On the Saudi side of the ledger, after years of massive outbound foreign direct investment by various state-owned investment vehicles, MBS is now determined to focus his country’s resources domestically and to attract Western capital to finance Vision 2030, his strategic transformation of the Kingdom’s economy. And while the Kingdom is rich in oil wealth (pumping some $500 million per day), oil prices are slumping and production is constrained by output caps agreed to by the Organization of Petroleum Exporting Countries (OPEC). The Kingdom’s main sovereign wealth fund, the Public Investment Fund (PIF), is also low on cash, having invested it abroad, and more recently, poured tens of billions into Neom and other ill-fated domestic megaprojects. On balance, it’s unlikely that the Kingdom can afford to meet its commitment to Trump and deploy hundreds of billions of dollars directly into the United States every year for the next several years without compromising some of its domestic economic agenda—something MBS is neither willing nor politically able to do. The far more likely outcome is creative accounting, repackaged commitments, or a shortfall against the headline number which might become evident only after President Trump leaves office. 

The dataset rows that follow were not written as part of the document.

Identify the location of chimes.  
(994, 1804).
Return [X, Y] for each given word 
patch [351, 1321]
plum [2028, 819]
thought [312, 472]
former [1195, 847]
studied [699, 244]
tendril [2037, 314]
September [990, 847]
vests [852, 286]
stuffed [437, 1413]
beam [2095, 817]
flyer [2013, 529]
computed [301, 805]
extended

Some of these deals had been in the works for over a year, from when the U.S.-Saudi relationship stabilized during the latter half of the Biden administration. Still, clearly the personal relationship between President Trump and the Crown Prince played an important role in their advancement this week. To ensure the enduring stability in this strategic relationship, Saudi Arabia would be well advised to work to prevent U.S.-Saudi relations from being defined along partisan lines and to build strong support among Democrats as well as Republicans. Otherwise, what might be viewed as strategic today could be reviewed as only transactional later. 

Michael Froman is president of the Council on Foreign Relations (CFR). He previously served as vice chairman and president, strategic growth, at Mastercard, chairman of the Mastercard Center for Inclusive Growth, and a distinguished fellow at CFR.